In recently published work, McKay and his colleagues do just that. Using a combination of time-lapse live-cell imaging and retrospective fate mapping, they established the lineage history of cultured multipotent neural stem cells derived from the brain of the embryonic rat.

The researchers built a special live-cell culture chamber, allowing control of gas and medium exchange, as well as of temperature and flow rates, to image these cells over time. “These are not HeLa cells,” McKay emphasizes. “They are sensitive to small perturbations; even taking them out of the incubator has big effects.”

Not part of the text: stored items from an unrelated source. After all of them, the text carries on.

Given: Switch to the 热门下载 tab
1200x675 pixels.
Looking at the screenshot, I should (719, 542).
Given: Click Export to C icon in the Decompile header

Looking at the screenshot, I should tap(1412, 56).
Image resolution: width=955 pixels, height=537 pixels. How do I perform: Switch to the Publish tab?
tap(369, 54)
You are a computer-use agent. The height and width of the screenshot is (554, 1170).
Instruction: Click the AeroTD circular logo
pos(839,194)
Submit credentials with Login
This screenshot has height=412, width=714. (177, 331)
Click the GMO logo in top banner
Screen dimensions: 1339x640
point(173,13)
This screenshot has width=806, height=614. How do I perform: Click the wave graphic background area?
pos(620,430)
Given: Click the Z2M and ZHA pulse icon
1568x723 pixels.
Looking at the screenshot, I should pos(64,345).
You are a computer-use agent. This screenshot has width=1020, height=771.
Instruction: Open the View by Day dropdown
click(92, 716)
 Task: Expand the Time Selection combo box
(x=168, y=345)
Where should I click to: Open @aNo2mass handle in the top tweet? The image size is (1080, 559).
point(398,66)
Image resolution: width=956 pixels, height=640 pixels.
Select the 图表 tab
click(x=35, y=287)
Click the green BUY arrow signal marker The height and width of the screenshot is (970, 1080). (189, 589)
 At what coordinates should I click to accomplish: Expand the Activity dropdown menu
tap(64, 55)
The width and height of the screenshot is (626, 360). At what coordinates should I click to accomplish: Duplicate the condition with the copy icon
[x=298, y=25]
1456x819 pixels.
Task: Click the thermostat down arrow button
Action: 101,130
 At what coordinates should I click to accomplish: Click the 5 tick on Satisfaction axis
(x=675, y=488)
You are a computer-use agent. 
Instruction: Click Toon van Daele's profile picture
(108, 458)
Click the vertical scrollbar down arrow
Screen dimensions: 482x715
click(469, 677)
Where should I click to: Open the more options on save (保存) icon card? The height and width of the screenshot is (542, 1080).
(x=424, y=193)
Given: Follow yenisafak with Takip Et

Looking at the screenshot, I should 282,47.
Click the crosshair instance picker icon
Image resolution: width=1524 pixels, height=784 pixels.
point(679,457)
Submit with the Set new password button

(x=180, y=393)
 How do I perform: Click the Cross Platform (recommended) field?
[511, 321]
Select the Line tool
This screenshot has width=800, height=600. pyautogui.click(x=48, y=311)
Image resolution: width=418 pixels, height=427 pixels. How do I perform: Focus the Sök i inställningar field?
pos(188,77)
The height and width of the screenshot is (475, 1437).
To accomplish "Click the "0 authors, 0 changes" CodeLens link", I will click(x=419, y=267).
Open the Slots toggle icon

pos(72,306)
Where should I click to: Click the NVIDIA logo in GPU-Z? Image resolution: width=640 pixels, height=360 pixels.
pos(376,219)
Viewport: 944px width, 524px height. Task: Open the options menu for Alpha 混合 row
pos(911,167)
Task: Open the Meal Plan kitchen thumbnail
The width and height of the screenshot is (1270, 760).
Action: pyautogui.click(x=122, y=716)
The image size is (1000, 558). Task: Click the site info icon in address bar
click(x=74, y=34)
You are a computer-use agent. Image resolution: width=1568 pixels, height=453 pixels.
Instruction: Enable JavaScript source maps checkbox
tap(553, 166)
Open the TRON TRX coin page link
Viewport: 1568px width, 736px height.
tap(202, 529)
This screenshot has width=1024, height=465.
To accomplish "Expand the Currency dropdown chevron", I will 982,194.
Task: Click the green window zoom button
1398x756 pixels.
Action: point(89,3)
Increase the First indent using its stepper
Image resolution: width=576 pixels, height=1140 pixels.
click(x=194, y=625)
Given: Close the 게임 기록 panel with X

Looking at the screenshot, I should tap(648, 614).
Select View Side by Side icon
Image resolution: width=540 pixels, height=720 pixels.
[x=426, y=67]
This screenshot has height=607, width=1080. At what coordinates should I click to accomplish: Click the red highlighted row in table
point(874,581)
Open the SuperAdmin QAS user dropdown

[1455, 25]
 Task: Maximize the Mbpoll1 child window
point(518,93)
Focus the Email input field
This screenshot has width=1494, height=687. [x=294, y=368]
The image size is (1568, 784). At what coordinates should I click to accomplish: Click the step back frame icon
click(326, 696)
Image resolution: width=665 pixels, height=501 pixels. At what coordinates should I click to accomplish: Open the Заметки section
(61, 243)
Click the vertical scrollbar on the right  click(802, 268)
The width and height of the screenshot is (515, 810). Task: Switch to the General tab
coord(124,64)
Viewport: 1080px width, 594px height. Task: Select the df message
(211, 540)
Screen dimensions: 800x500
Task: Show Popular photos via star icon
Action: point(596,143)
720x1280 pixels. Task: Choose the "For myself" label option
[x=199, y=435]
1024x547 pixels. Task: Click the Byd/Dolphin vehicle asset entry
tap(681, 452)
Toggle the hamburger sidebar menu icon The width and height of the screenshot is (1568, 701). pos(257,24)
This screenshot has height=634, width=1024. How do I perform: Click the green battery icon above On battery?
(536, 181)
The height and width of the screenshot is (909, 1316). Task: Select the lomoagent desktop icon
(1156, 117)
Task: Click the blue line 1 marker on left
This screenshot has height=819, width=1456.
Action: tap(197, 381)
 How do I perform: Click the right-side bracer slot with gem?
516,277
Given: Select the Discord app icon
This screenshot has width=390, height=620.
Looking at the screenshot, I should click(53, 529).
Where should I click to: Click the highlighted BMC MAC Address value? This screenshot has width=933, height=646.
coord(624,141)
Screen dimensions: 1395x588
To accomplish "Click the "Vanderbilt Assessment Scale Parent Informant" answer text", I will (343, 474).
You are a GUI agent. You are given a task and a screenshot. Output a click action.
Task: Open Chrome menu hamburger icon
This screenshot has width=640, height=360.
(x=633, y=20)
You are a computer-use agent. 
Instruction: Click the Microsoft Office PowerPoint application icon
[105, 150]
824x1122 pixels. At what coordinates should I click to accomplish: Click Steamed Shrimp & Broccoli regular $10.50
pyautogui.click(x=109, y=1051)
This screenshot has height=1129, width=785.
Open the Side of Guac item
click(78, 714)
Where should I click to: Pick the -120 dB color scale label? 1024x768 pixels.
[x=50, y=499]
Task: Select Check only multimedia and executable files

With this culture chamber, and using etched growth areas to restrict cell migration out of the microscopic field of view, McKay and colleagues were able to watch the neural stem cells divide and differentiate over 6–8 days. They manually determined the lineage—the pattern of cell divisions over time—from the time-lapse images. And at the end of the experiment they used immunostaining and morphology to establish whether the cells present had neuronal, astrocytic or oligodendrocytic identity, the three cell types that neural stem cells typically generate.

With this information in hand, the researchers could then identify statistically which cells in the lineage were 'specified', meaning that they produced other cells of only one type. “One of the really interesting conclusions of this study,” says McKay, “is that the cells become specified very early, days before fate-specific markers are expressed. I think we really need to look at this and ask what the mechanism is.”

The researchers identified tripotent, bipotent and unipotent (that is, specified) cells, and monitored reproducible and nonrandom shifts in these populations over time. What is more, treatment with ciliary neurotrophic factor (CNTF), known to promote astrocytic differentiation, changed the distribution of these populations compared to the control. As expected, CNTF treatment increased the number of astrocytes and reduced the number of neurons and oligodendrocytes. But notably, it promoted astrocytic identity in multiple ways. CNTF not only promoted proliferation of specified astrocytic precursors but also increased the number of transitions from tripotent to unipotent astrocytic cells, bypassing two of the bipotent states seen under control conditions.

McKay and colleagues also noted a high degree of heterogeneity in the cultures, even at early stages in the in vitro lineage, when tripotent cells are most common. “It's almost as if they are stochastically multipotent stem cells,” says McKay.

Studying stem cell lineages will generate datasets that are informative about the inherent abilities of these cells to execute developmental transitions in culture. An obvious potential concern, however, is the limitation of such a system to cells in vitro. “One needs to be nuanced about it,” points out McKay. “We're not saying that this exact cell exists in the body. And of course there are going to be a whole lot of other factors that play a role in vivo.”

But the technical challenges to carrying out such a study in an animal are formidable, if not insurmountable at present. And although lineaging in vitro will not replace studies in animals, it may, with its su-perior resolution and precision, have a lot to teach about the molecular mechanisms underlying specification of cell fate.